To do:
Retype, word for word, the lines from the first line of the entries through the line that holds "This screenshot has width=1064, height=901."; leave out the pictures.

Data:
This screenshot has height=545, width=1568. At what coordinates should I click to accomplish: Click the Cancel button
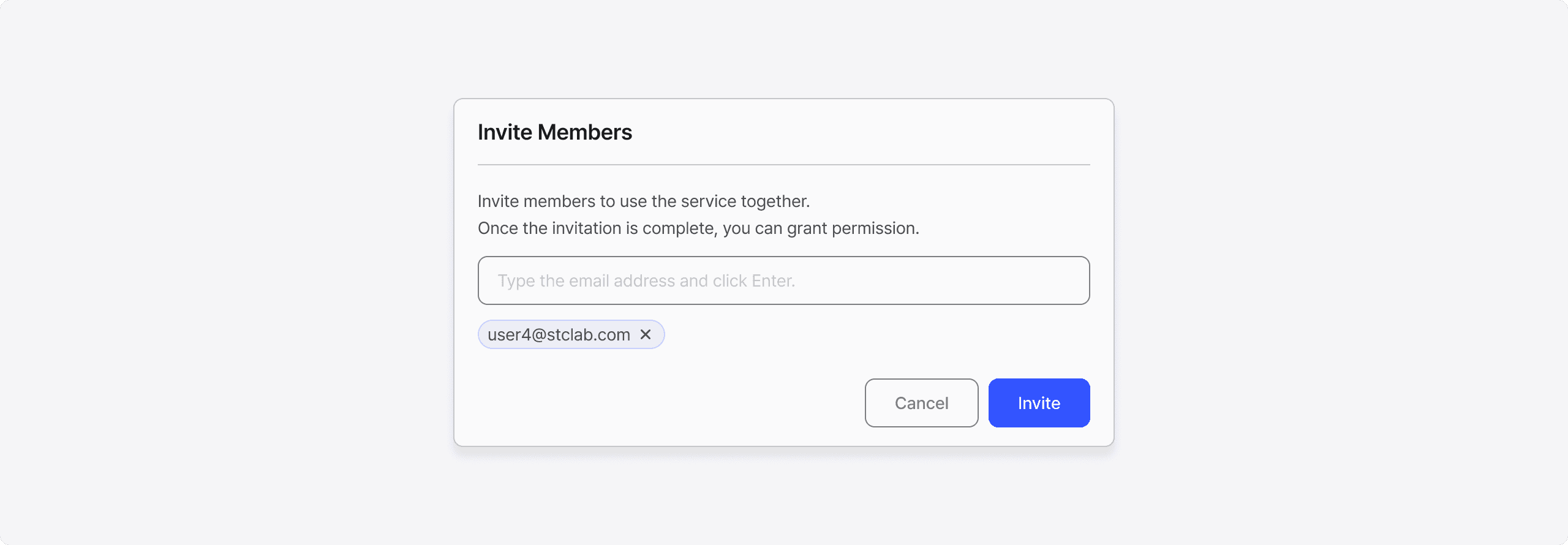(x=921, y=403)
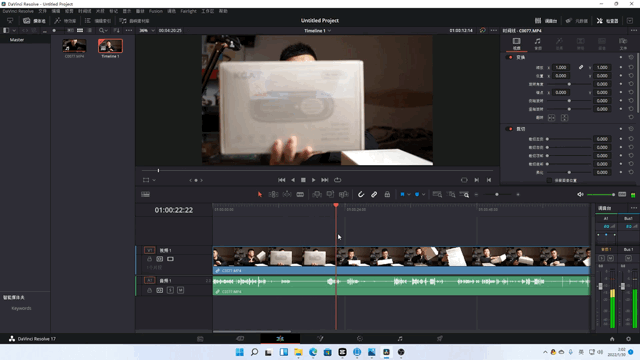Viewport: 640px width, 360px height.
Task: Mute audio track A1 with M button
Action: 180,290
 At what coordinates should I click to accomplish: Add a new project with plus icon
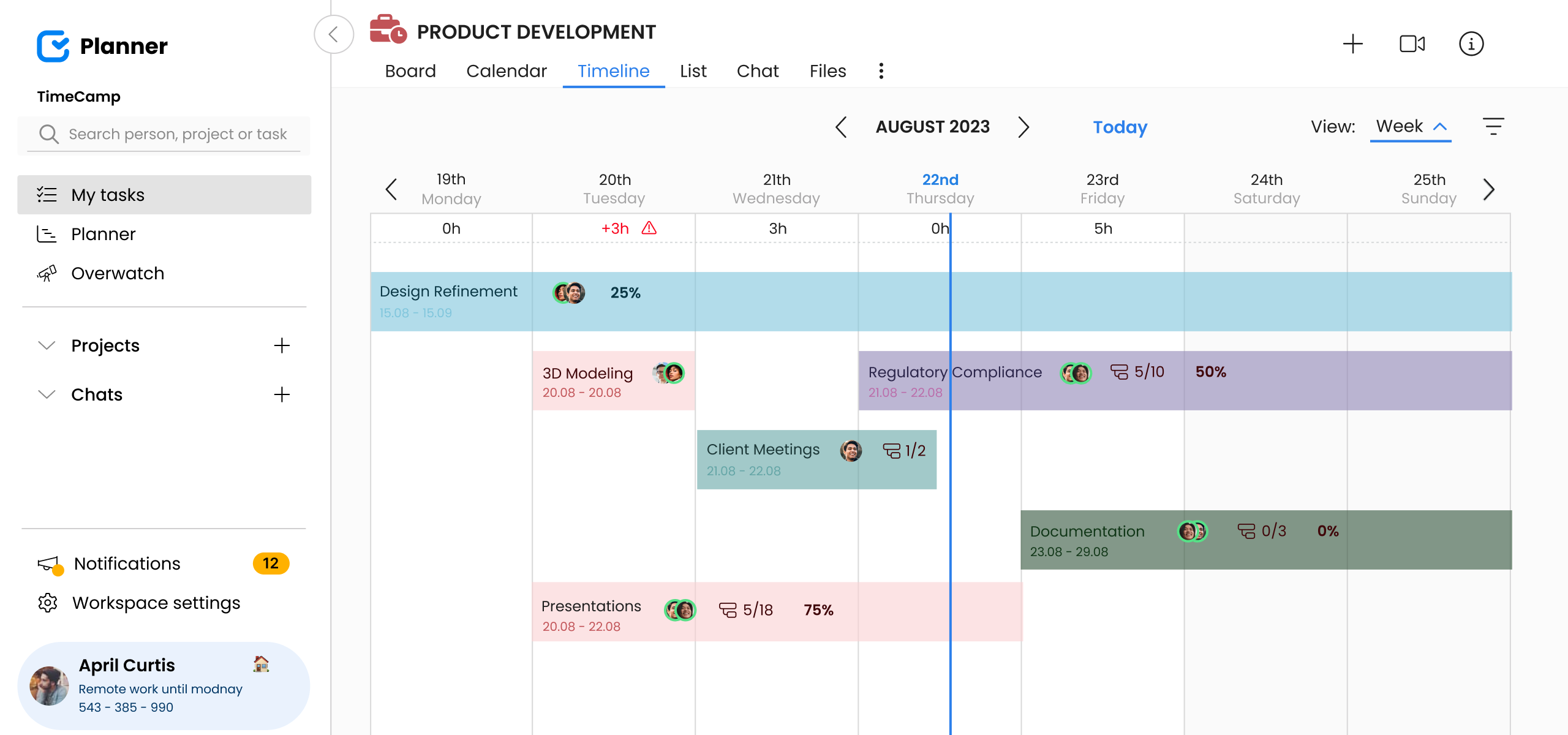coord(282,345)
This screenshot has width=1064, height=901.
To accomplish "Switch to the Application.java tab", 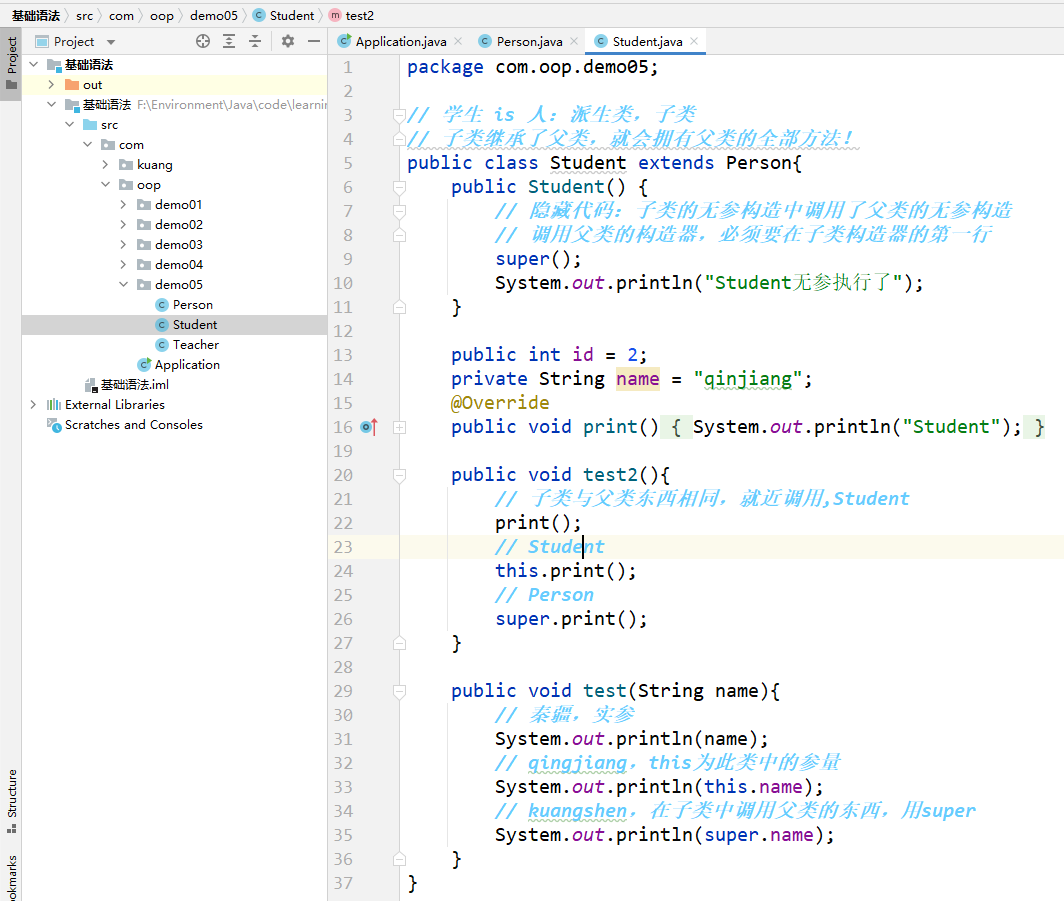I will click(x=400, y=41).
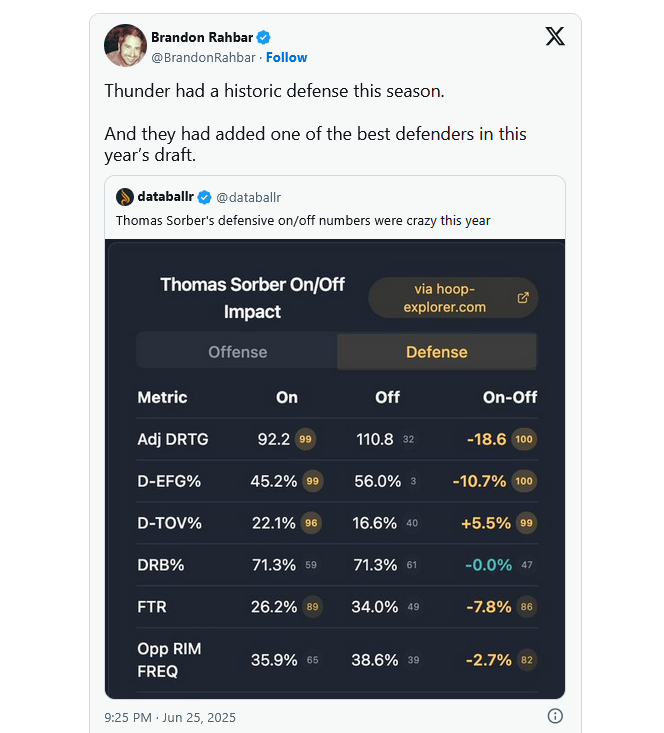This screenshot has width=664, height=733.
Task: Click the databallr avatar icon
Action: click(125, 197)
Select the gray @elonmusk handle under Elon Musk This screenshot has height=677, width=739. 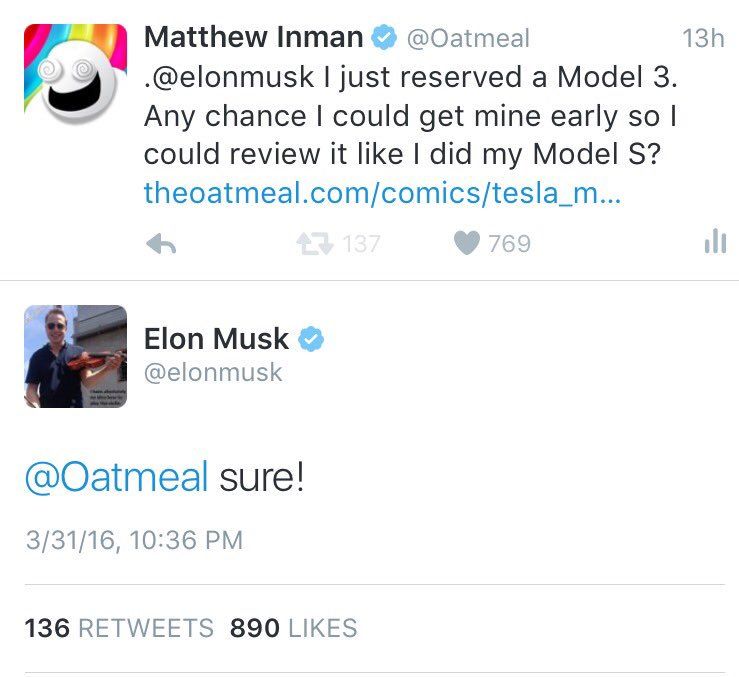(x=213, y=373)
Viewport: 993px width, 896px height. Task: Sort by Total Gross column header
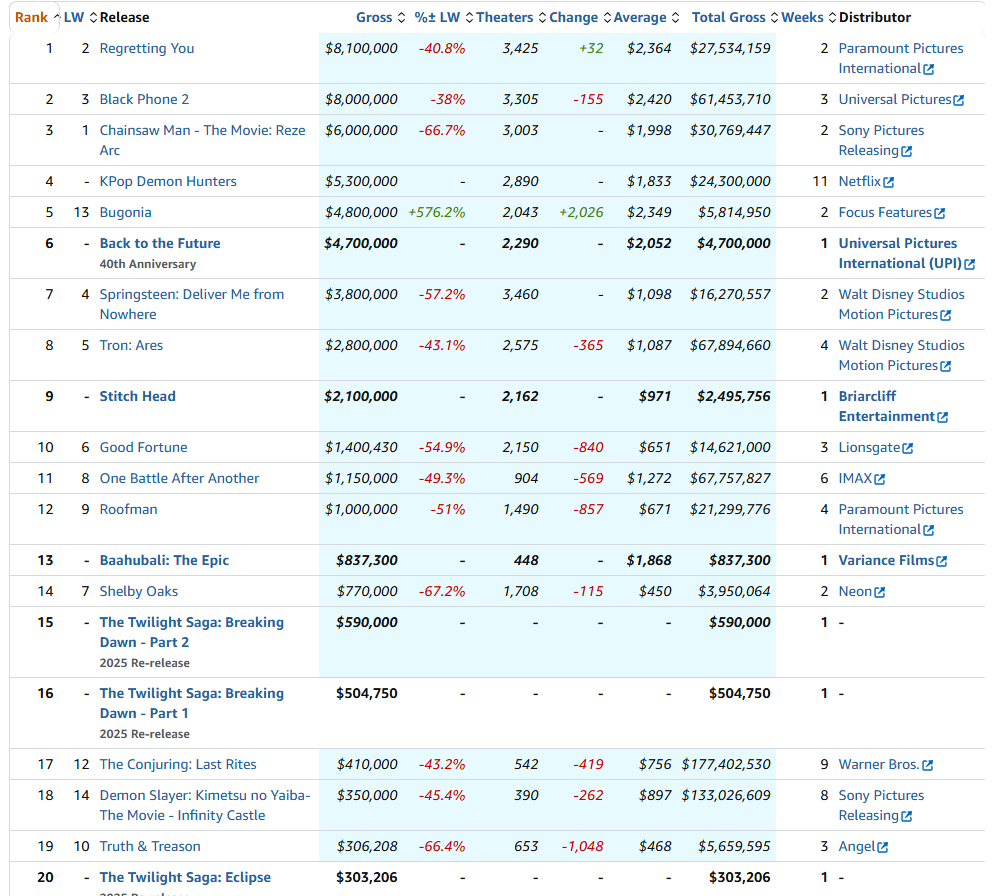728,17
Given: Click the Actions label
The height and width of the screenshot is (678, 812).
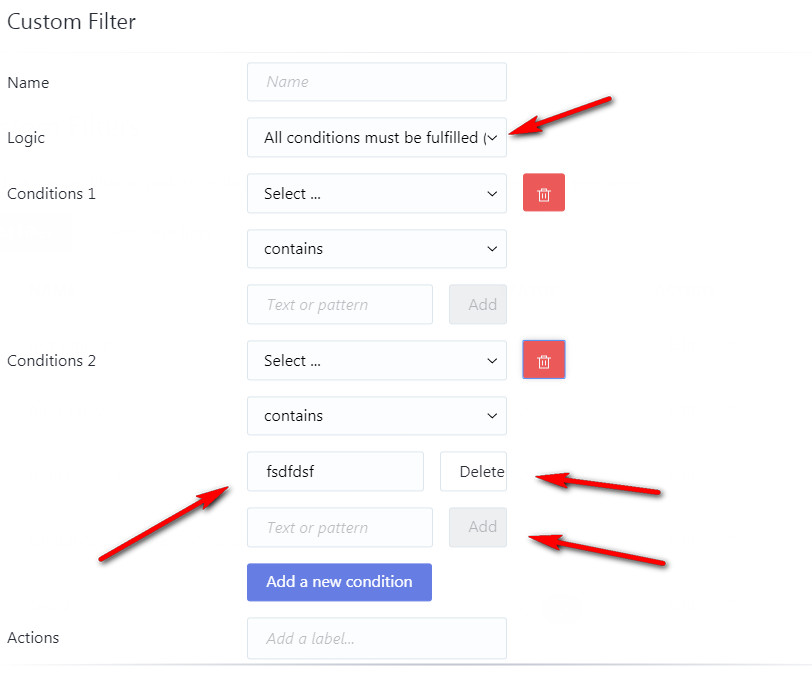Looking at the screenshot, I should click(33, 637).
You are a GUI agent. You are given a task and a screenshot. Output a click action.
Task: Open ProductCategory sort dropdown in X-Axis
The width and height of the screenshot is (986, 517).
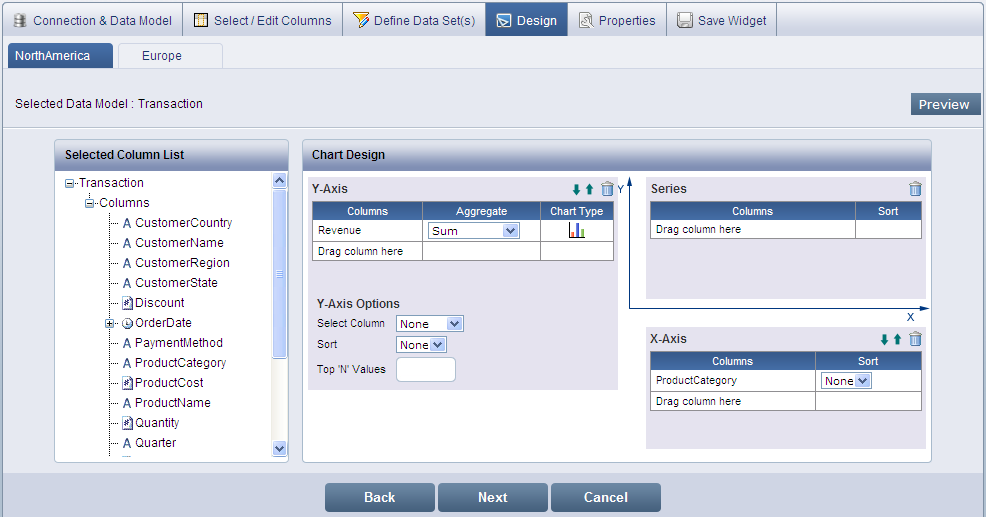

Final answer:
This screenshot has height=545, width=1568. At what coordinates should I click to accomplish: Click the Cancel button
(x=921, y=403)
Viewport: 640px width, 360px height.
Task: Mute audio track A1 with M button
Action: 180,290
 At what coordinates should I click to accomplish: Add a new project with plus icon
coord(282,345)
This screenshot has width=1064, height=901.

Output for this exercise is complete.